Jones countered that it would lead to less quality and less vital interaction between faculty and students.

“We’re puzzled by the administration’s insistence that forcing people to work more is somehow going to improve the interaction with students,” Jones said. "We feel that the administration has an irrational fixation on changing one aspect of our working conditions that feels very reminiscent of, ‘I’m going to build a wall.’”

Generals said the change is imperative: The school currently has a turnover rate of about 100 adjunct professors a year.

“It’s an educational quality issue and a financial issue,” he said.

The contract also would require employees earning more than $40,000 a year to pay toward their health insurance premiums for the first time.

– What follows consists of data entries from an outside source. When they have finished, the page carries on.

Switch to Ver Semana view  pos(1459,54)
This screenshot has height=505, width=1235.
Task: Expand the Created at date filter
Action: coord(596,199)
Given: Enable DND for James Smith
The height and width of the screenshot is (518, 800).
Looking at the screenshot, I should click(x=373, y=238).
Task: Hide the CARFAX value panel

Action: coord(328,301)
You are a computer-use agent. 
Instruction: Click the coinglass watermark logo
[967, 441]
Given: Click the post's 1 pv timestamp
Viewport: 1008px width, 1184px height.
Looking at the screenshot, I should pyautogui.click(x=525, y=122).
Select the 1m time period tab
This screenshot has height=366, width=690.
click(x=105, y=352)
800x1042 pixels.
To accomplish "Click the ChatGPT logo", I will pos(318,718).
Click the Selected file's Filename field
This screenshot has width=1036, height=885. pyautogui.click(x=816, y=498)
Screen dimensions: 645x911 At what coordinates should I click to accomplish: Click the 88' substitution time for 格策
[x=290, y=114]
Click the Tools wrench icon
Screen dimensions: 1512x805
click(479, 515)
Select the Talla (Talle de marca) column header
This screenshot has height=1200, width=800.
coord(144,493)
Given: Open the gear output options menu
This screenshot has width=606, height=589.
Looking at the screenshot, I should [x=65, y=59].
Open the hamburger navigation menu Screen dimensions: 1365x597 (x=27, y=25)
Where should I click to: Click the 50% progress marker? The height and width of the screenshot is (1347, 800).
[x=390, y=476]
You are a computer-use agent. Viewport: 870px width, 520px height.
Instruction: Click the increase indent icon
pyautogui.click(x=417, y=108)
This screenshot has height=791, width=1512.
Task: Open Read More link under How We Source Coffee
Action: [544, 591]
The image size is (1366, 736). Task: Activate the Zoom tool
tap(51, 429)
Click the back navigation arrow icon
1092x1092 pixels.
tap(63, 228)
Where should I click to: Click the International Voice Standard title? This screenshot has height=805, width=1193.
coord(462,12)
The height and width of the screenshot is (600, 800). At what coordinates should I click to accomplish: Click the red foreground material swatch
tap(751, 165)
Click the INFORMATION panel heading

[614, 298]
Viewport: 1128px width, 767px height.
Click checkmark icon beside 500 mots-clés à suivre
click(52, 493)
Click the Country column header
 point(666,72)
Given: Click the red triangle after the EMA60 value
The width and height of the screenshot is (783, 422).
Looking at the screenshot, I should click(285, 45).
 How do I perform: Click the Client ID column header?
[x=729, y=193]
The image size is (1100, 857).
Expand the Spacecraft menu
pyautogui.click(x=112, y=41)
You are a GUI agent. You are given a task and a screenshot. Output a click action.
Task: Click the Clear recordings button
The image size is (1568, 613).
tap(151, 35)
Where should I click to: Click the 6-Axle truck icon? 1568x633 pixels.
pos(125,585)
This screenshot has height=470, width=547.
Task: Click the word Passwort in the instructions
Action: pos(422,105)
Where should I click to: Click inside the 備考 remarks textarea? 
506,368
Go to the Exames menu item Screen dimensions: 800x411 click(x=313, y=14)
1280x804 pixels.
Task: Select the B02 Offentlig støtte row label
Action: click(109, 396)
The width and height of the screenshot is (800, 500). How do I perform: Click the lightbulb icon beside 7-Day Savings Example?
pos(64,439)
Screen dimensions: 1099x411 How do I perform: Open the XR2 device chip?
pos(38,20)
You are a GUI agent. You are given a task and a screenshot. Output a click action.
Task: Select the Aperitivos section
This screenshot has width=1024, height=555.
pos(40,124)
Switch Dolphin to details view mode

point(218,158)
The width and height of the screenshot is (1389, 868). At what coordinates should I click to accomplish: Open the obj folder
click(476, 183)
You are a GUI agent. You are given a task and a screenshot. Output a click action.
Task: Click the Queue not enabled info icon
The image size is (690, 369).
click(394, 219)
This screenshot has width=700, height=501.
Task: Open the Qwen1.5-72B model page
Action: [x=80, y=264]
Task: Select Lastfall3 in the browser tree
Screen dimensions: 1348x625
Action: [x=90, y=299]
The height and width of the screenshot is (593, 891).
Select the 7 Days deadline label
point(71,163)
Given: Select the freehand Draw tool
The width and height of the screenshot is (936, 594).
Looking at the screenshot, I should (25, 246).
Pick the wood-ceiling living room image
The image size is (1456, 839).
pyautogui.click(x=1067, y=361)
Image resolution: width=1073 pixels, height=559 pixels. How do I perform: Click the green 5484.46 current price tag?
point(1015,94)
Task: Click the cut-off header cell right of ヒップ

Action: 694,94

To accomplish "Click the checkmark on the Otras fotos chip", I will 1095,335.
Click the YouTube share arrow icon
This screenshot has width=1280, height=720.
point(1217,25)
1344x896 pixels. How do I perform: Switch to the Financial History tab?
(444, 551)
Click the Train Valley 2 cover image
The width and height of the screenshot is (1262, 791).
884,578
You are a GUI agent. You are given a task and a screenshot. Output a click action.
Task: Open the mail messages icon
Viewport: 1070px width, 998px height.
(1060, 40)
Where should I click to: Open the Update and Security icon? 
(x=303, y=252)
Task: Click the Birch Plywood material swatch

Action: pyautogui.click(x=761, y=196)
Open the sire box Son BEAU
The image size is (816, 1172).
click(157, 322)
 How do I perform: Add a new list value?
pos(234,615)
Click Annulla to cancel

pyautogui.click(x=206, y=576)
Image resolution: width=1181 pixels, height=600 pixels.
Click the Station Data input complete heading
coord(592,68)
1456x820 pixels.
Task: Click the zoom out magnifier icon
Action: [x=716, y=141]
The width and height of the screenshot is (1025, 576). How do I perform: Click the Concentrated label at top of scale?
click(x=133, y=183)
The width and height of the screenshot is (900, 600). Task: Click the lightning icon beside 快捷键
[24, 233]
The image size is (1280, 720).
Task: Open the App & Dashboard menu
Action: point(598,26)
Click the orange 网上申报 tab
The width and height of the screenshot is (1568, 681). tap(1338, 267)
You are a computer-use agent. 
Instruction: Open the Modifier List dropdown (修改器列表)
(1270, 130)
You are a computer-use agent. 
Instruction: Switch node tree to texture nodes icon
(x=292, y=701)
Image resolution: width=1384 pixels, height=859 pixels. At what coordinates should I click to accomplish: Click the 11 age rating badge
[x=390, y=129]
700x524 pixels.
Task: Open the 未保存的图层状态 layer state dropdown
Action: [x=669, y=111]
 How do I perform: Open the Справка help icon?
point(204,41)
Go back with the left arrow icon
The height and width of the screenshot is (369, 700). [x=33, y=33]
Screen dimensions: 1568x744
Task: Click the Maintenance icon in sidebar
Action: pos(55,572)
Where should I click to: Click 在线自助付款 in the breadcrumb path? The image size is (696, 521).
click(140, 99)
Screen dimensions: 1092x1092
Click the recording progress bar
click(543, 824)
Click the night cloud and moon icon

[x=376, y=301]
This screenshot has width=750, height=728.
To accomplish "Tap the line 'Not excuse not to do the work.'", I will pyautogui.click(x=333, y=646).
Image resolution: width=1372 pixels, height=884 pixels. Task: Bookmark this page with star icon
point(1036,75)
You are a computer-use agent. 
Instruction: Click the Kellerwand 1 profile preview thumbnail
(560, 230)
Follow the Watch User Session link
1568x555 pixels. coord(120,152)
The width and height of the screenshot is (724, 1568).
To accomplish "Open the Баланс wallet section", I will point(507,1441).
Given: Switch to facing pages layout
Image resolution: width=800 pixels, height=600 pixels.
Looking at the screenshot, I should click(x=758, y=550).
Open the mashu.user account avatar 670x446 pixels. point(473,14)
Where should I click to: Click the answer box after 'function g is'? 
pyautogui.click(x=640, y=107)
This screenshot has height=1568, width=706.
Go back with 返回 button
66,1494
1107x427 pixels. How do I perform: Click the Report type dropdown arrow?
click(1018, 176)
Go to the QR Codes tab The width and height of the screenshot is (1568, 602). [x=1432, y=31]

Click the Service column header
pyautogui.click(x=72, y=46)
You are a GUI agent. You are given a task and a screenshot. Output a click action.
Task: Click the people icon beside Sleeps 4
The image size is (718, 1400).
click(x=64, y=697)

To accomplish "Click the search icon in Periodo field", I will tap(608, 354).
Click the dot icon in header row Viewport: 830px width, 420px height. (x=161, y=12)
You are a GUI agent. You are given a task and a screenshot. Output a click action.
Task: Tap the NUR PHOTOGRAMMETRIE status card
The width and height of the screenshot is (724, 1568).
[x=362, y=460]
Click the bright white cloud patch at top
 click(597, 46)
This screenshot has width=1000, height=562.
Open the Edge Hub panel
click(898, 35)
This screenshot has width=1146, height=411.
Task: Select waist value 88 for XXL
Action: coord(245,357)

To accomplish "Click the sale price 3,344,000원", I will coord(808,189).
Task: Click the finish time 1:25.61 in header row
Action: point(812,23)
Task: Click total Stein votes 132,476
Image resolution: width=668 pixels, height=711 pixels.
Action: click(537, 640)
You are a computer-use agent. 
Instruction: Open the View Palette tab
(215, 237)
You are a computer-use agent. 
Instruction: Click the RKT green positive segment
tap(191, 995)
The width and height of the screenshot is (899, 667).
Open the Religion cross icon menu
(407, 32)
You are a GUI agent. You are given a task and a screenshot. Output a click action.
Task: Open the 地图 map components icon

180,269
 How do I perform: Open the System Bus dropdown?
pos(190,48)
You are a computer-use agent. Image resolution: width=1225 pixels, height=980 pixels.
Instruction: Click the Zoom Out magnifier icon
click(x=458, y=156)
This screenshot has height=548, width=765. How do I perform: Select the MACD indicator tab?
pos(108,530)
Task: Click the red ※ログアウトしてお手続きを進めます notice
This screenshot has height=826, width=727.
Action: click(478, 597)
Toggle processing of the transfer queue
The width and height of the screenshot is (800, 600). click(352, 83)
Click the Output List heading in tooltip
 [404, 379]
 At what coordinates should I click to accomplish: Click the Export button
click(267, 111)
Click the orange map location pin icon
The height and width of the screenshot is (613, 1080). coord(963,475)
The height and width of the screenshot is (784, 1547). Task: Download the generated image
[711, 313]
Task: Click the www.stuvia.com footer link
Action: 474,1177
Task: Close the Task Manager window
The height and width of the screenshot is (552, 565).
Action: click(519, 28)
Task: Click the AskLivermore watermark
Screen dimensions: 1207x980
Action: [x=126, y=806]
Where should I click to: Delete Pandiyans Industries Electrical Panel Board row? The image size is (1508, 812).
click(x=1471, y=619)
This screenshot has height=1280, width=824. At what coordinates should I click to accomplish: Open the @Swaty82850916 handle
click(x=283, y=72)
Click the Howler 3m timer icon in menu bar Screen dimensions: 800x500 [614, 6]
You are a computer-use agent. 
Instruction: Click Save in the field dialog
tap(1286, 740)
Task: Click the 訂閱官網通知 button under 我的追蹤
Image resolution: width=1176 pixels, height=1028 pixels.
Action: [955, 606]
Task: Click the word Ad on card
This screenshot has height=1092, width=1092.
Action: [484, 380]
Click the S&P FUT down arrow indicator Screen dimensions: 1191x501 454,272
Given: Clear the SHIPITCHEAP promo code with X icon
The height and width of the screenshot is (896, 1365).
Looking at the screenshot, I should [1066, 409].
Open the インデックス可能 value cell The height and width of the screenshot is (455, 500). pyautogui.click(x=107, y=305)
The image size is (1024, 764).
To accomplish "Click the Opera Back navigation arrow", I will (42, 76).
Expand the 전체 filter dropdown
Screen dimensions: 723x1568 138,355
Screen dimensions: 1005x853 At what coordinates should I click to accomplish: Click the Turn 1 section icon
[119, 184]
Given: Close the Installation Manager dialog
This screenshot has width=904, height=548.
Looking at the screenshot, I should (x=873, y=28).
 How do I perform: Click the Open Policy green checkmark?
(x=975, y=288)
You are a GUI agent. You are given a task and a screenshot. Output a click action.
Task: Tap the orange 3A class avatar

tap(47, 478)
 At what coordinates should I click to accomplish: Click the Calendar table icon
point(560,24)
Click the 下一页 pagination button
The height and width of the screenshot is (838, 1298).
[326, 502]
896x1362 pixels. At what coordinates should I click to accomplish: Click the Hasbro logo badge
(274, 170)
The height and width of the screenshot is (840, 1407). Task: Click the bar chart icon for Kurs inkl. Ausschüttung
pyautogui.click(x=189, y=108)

Contributions would range from $16 per month for a single employee earning $40,000 to $88 per month for family coverage for an employee earning more than $100,000, Members pay nothing toward health insurance, Generals said.

Jones countered that the health-care contributions would significantly eat into the wage increases being offered. (The college has offered a 4.55 percent raise upon ratification, 2.65 percent on Sept. 1, and 3 percent on Sept. 1, 2020.)

Some support staff, Jones said, are earning as little as $12 an hour. (Generals said that would be raised to $15 an hour by Sept. 1, 2020, under the imposed terms.)

The minimum starting salary for a full-time faculty member at CCP is $50,529 and the average below $70,000.

Also at issue is a provision that allows faculty 55 and older with more than 10 years of service to move into a half-time teaching load but maintain full-time benefits, which Generals said is too costly.